Research, Science & environment

Cloud forest trees drink water through their leaves

By Robert Sanders

Greg Goldsmith in Monteverde National Park, Costa Rica.
Graduate student Greg Goldsmith in the montaine cloud forest of Monteverde Cloud Forest Reserve, Costa Rica. Photo courtesy of Drew Fulton (Canopy in the Clouds)

Tropical montane cloud forest trees use more than their roots to take up water. They also drink water from clouds directly through their leaves, University of California, Berkeley, scientists have discovered.

While this is an essential survival strategy in foggy but otherwise dry areas, the scientists say that the clouds the trees depend on are now disappearing due to climate change.

Greg Goldsmith in Monteverde National Park, Costa Rica.

Graduate student Greg Goldsmith in the montaine cloud forest of Monteverde Cloud Forest Reserve, Costa Rica. Photo courtesy of Drew Fulton (Canopy in the Clouds)

“The study highlights the vulnerability of this rare and already endangered ecosystem to climate change,” said Todd Dawson, senior author of the study and UC Berkeley professor of integrative biology. Changes in cloud cover have already been correlated to declines and disappearances of cloud forest animal populations, such as frogs and salamanders.

The new study will be published next year in the journal Ecology Letters and is available online this month.

In tropical montane cloud forests, leaves are constantly bathed in clouds, making them wet. The leaves of the most common cloud forest trees drink this cloud water when water from the soil just isn’t enough, said Greg Goldsmith, lead author of the study and a graduate student in Dawson’s lab.

“Many cloud forests experience an annual dry season when the primary water source isn’t rain, but rather, the moisture from the clouds,” he said. “This is when the trees are most likely to draw water in through their leaves.”

Working in Monteverde, Costa Rica, the researchers studied patterns of leaf wetness caused by the clouds by setting up small plastic “leaves” that use changes in the voltage of an embedded electrical circuit to detect wetness. Then, they installed miniature sensors on the branches of cloud forest plants to see whether or not water was entering leaves when they were wet.

“The textbooks teach us that water enters roots, moves up the trunk and into the branches, then finally exits the leaves. That’s true, but it’s not the whole story,” Goldsmith said. “With our sensors, we observed water entering the leaves and actually moving back down the branches toward the trunk.”

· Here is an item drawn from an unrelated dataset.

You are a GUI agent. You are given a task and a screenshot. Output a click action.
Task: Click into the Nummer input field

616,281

The research builds on previous work by Dawson, who demonstrated a similar phenomenon in California redwoods.

However, the study found that not all trees can drink the same amount of cloud water.

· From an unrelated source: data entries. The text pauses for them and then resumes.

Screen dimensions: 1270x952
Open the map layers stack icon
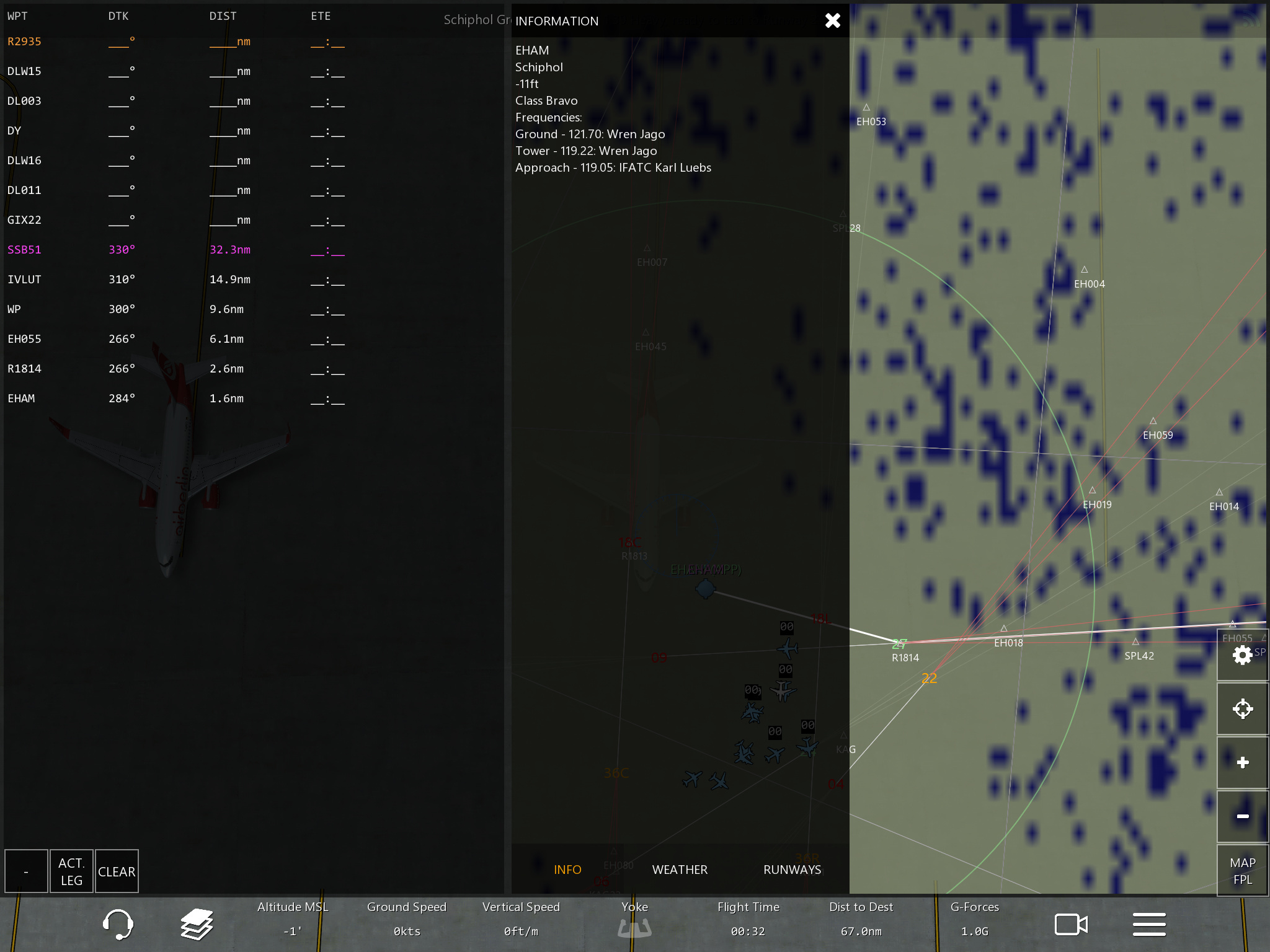[x=197, y=925]
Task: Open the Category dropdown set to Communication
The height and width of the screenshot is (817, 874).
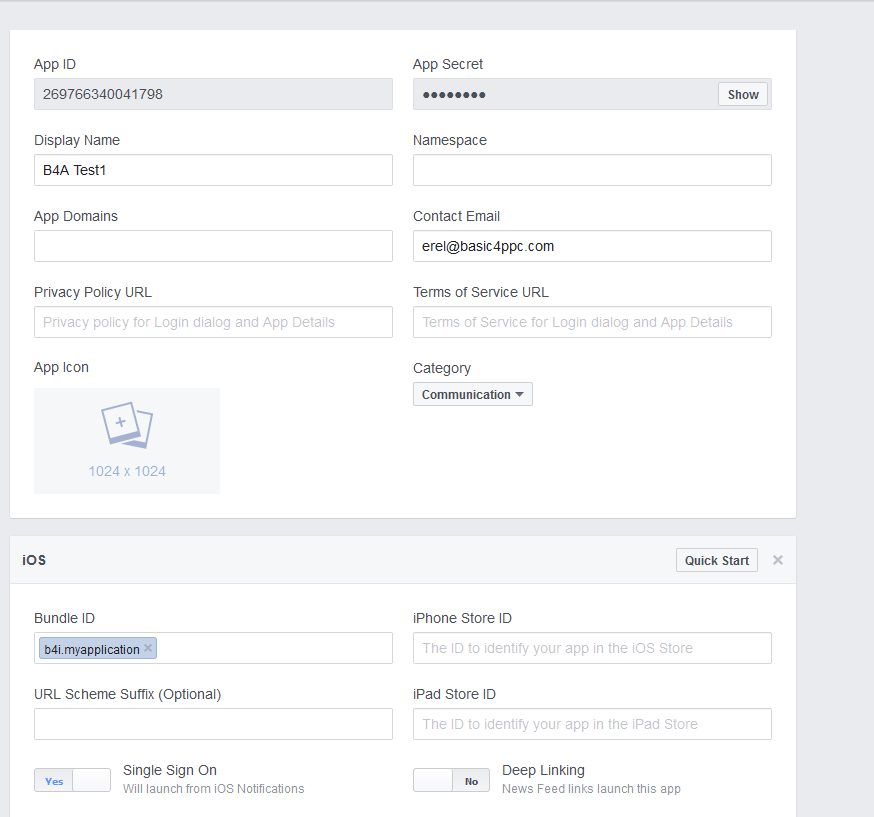Action: [472, 394]
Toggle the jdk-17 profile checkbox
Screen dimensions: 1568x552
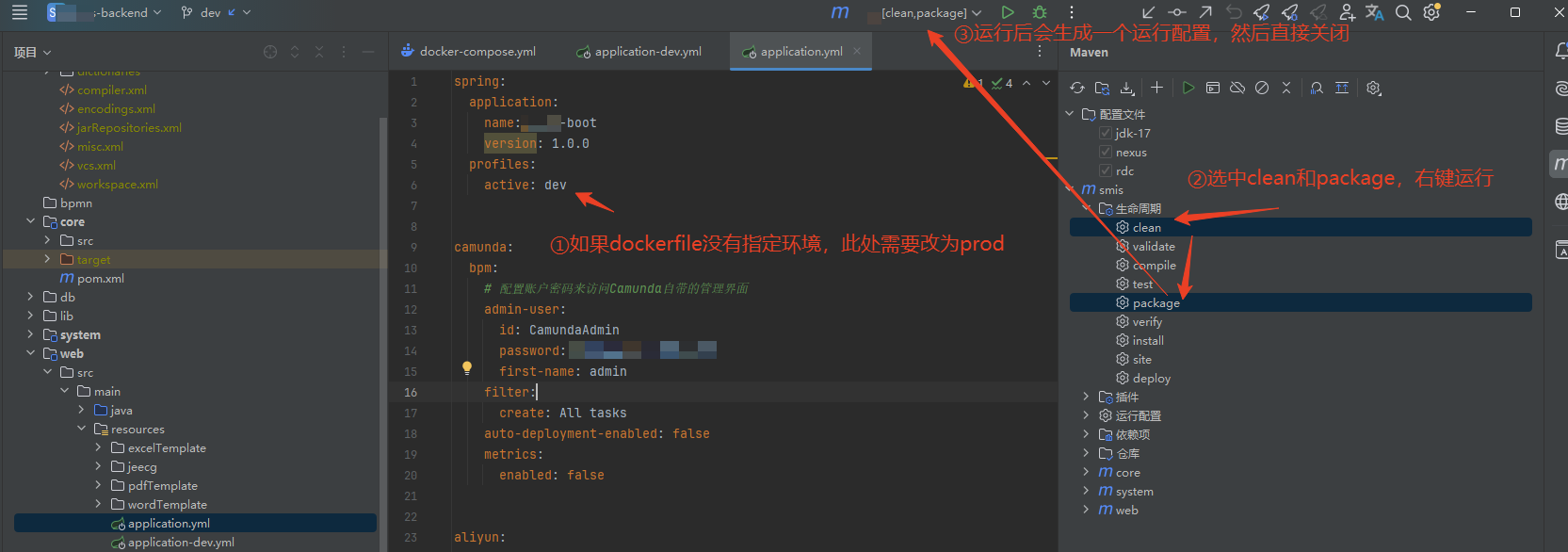pyautogui.click(x=1106, y=134)
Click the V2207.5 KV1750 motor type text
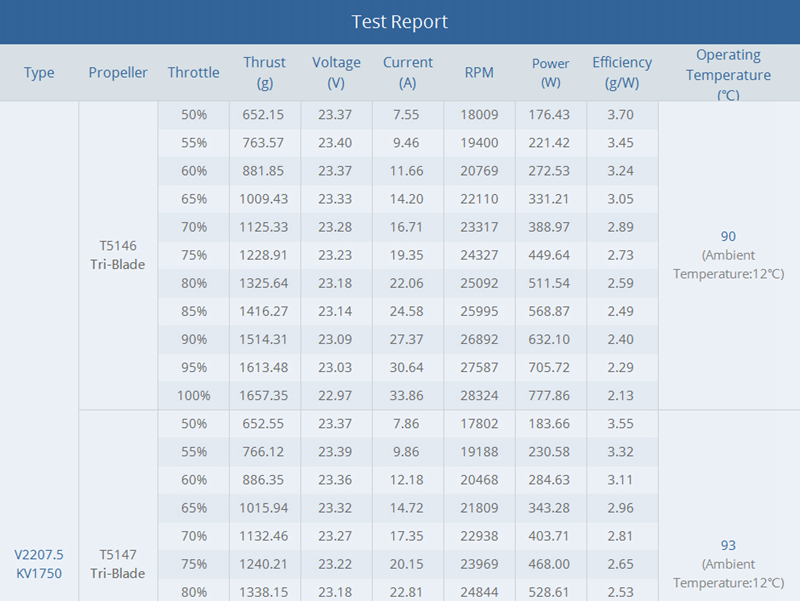The image size is (800, 601). point(39,563)
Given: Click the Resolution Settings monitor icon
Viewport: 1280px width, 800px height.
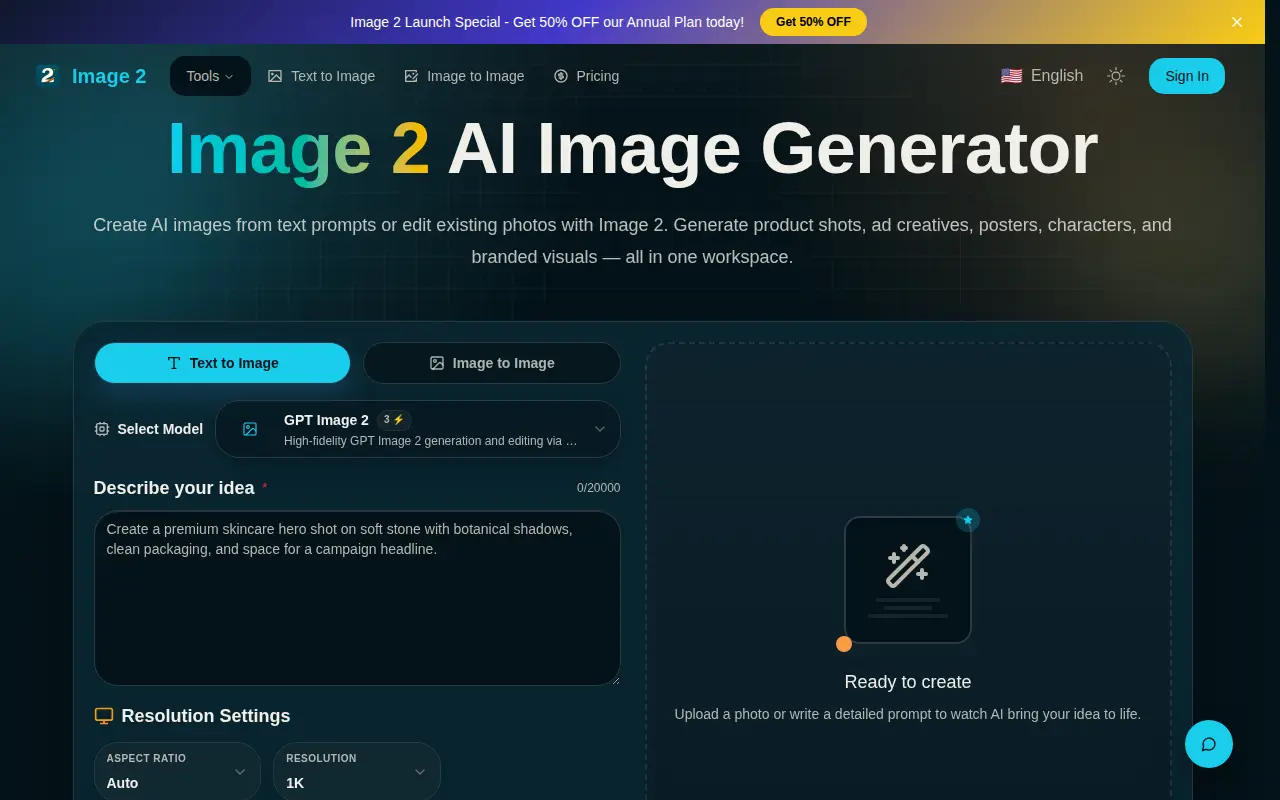Looking at the screenshot, I should (104, 716).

A plastic leaf to sense wetness.

An electronic ‘leaf’ the researchers used to detect when clouds were wetting leaves. Photo courtesy of Greg Goldsmith (Canopy in the Clouds)

“The trees that are drinking the most water through their leaves may be more vulnerable to decreases in cloud cover resulting from rising temperatures,” said Goldsmith, who received funding from a National Geographic Society Young Explorers Grant to conduct the research.

“The study provides a clear demonstration of the interactions between clouds and cloud forest plants and will serve as a cornerstone for future research on the effects of climate change on tropical montane cloud forest ecosystems,” Dawson added.

In addition to funding from the National Geographic Society, Goldsmith was supported by a National Science Foundation Graduate Research Fellowship, a Smithsonian Institution Short-Term Fellowship and a Wang Family Fellowship from UC Berkeley.

UC Berkeley graduate student Nicholas J. Matzke is also a co-author of the report.